Enable it with these configurations:
spark = SparkSession.builder \
.appName("AQE Demo") \
.config("spark.sql.adaptive.enabled", "true") \
.config("spark.sql.adaptive.skewJoin.enabled", "true") \
.config("spark.sql.adaptive.skewJoin.skewedPartitionFactor", "5") \
.config("spark.sql.adaptive.skewJoin.skewedPartitionThresholdInBytes", "256MB") \
.config("spark.sql.adaptive.advisoryPartitionSizeInBytes", "128MB") \
.getOrCreate()
# With AQE enabled, the same skewed join handles automatically
result = transactions.join(customers, "customer_id")
The skewedPartitionFactor (default: 5) determines how much larger than median a partition must be to qualify as skewed. The skewedPartitionThresholdInBytes (default: 256MB) sets an absolute minimum size threshold.
AQE works well for moderate skew but has limitations. It only handles sort-merge joins (not shuffle hash joins), requires statistics collection, and adds planning overhead. For extreme skew where one key represents 50%+ of your data, manual salting often performs better.
Check if AQE kicked in by examining the SQL tab in Spark UI—look for “CustomShuffleReader” nodes indicating runtime optimization.

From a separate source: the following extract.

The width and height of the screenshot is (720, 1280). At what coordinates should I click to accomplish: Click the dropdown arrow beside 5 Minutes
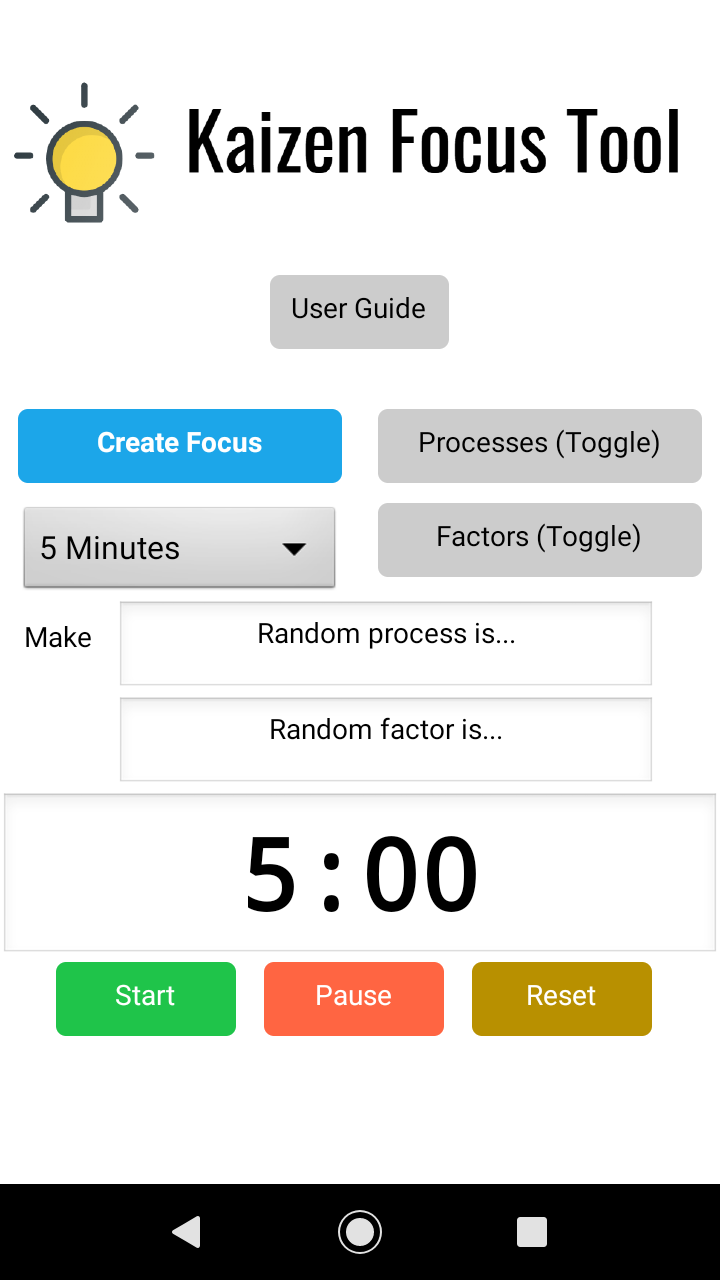pyautogui.click(x=293, y=548)
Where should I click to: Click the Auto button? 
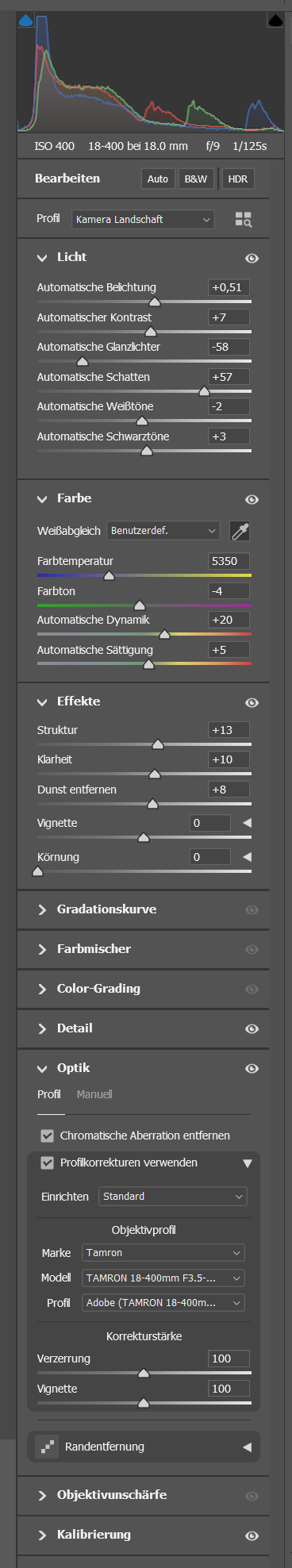coord(158,179)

Solution: Broadcast Joins and Isolation
When one table is small enough (default threshold: 10MB, configurable up to a few GB), broadcast it to avoid shuffling entirely:
from pyspark.sql import functions as F
# Force broadcast of the smaller table
result = transactions.join(
F.broadcast(customers),
"customer_id"
)
For cases where broadcast isn’t feasible, isolate hot keys for separate processing:
# Separate hot and cold paths
hot_key_list = [1] # Known hot keys
hot_transactions = transactions.filter(
F.col("customer_id").isin(hot_key_list)
)
cold_transactions = transactions.filter(
~F.col("customer_id").isin(hot_key_list)
)
hot_customers = customers.filter(
F.col("customer_id").isin(hot_key_list)
)
cold_customers = customers.filter(
~F.col("customer_id").isin(hot_key_list)
)
# Broadcast join for hot keys (small dimension side)

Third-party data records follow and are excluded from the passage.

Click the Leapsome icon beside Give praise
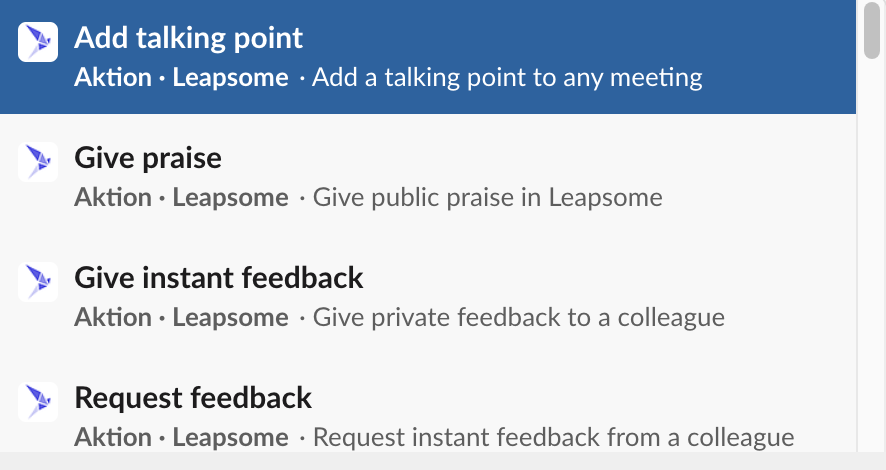This screenshot has height=470, width=886. point(38,161)
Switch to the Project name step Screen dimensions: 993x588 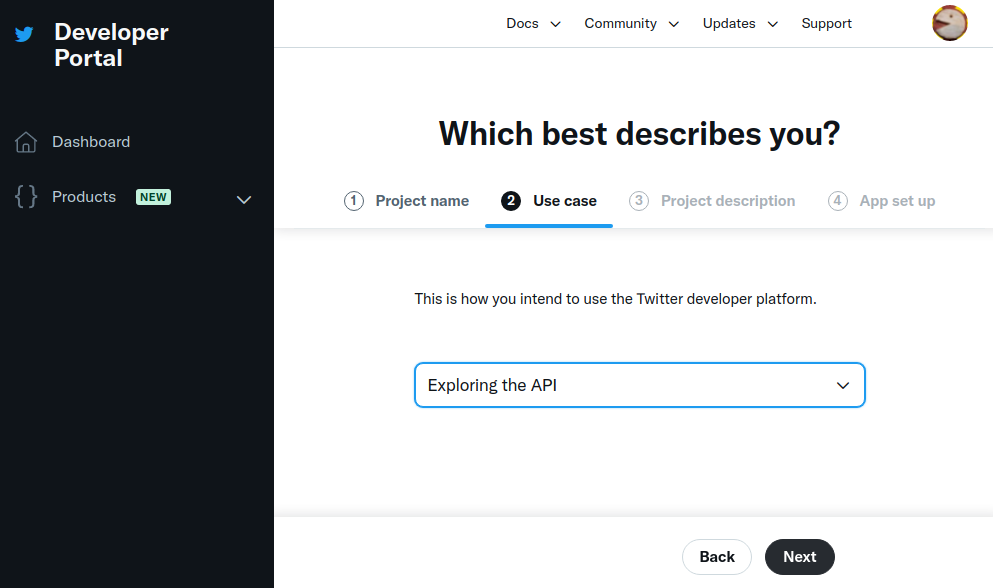point(421,200)
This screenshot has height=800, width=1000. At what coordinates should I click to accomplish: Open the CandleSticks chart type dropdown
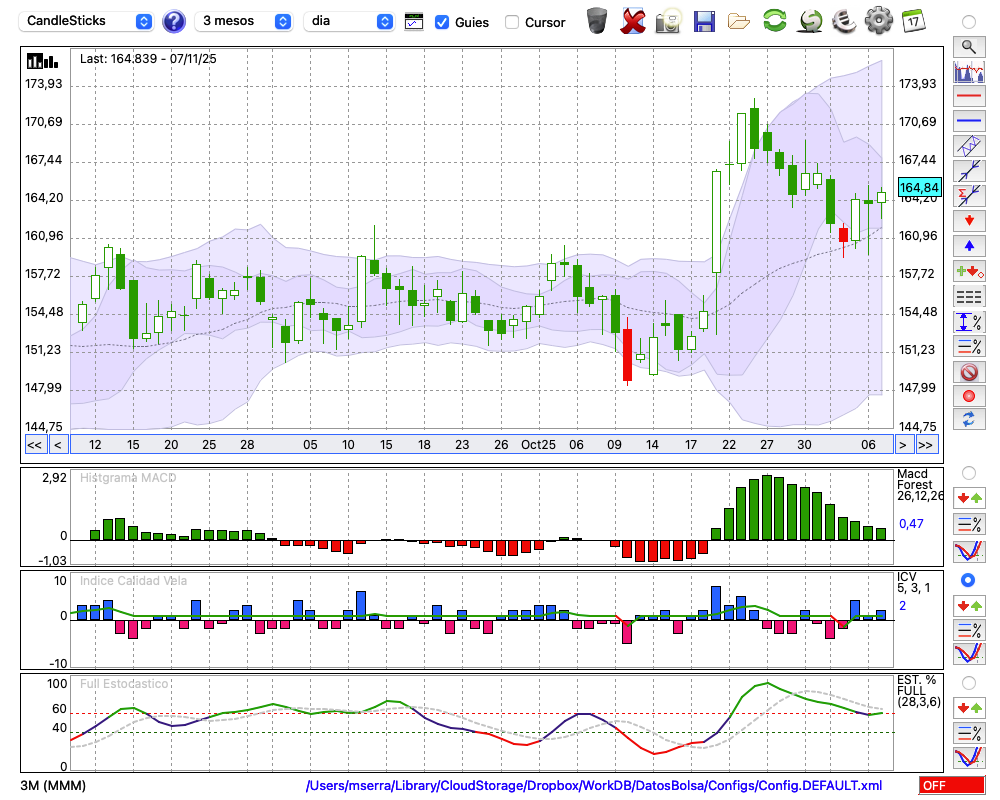coord(88,21)
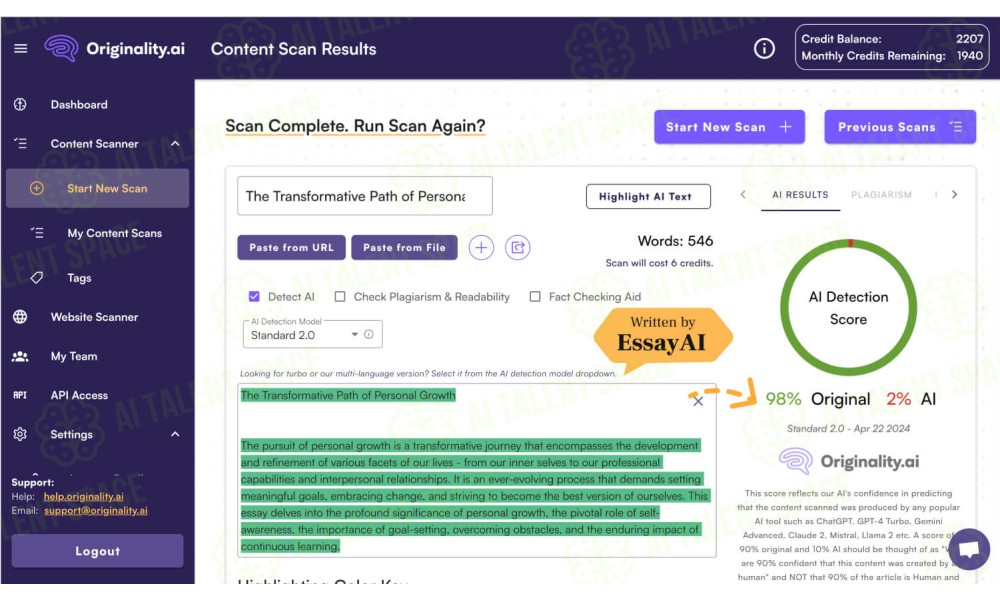1000x600 pixels.
Task: Click the circular plus icon beside Paste from File
Action: click(x=481, y=247)
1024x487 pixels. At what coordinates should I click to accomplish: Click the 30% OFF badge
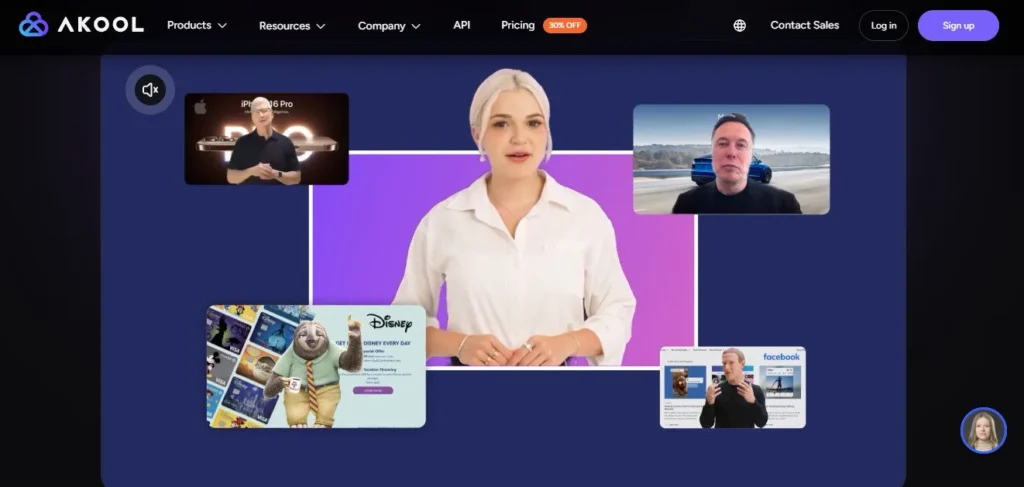[x=565, y=26]
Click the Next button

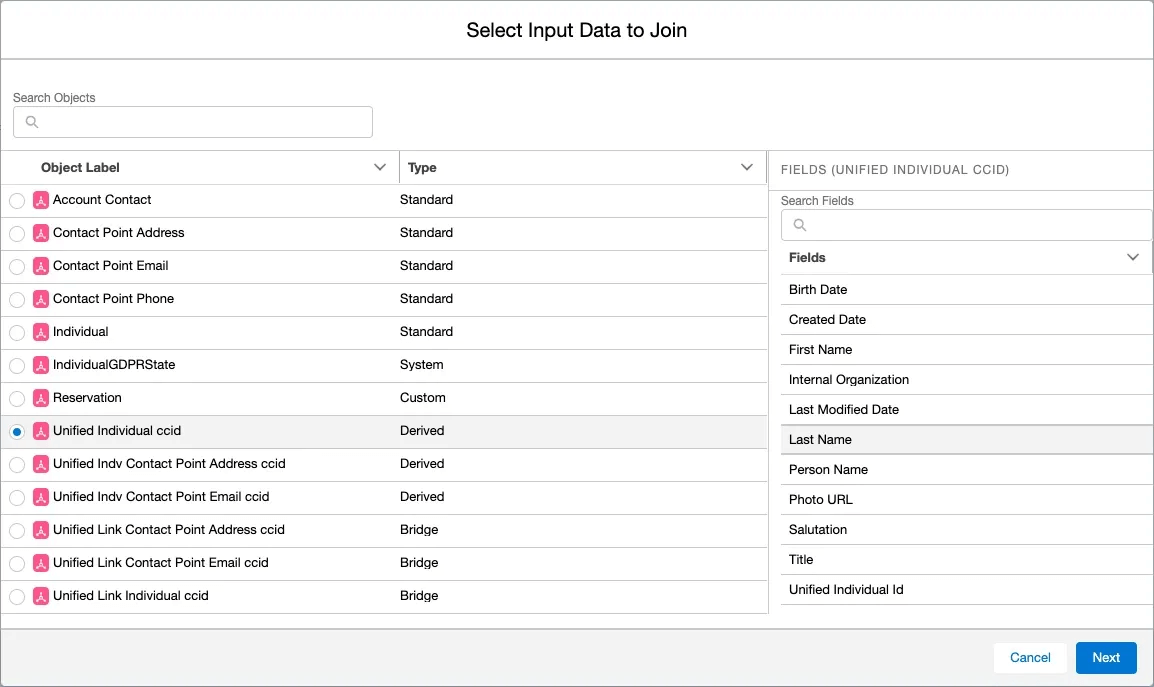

hot_result = hot_transactions.join(
F.broadcast(hot_customers),
"customer_id"
)
# Regular join for cold keys (no skew)
cold_result = cold_transactions.join(cold_customers, "customer_id")
# Combine results
final_result = hot_result.union(cold_result)
This hybrid approach gives you fine-grained control and often outperforms generic solutions when you know your data’s skew patterns.
Best Practices and Prevention
Profile data before building pipelines. Run distribution analysis on join keys during development, not after production jobs start failing. Add key distribution checks to your data validation suite.
Monitor continuously. Set up alerts for task duration variance. If max task time exceeds 10x median, trigger an investigation. Tools like Spark Measure or custom metrics exporters to Prometheus make this straightforward.
Choose partition keys wisely. Composite keys often distribute better than single columns. (region, date) typically skews less than region alone.
Handle nulls explicitly. Replace nulls with meaningful defaults or filter them for separate processing. Never let nulls silently accumulate in one partition.
Set appropriate parallelism. More partitions mean smaller partition sizes, reducing the impact of moderate skew. Use spark.sql.shuffle.partitions (default 200) scaled to your data volume—I typically use 2-4x the number of cores.
Data skew is inevitable in real-world datasets, but it doesn’t have to destroy your job performance. Detect it early, understand its source, and apply the appropriate fix. Start with AQE for convenience, escalate to salting for severe cases, and always keep broadcast joins in your toolkit for small dimension tables.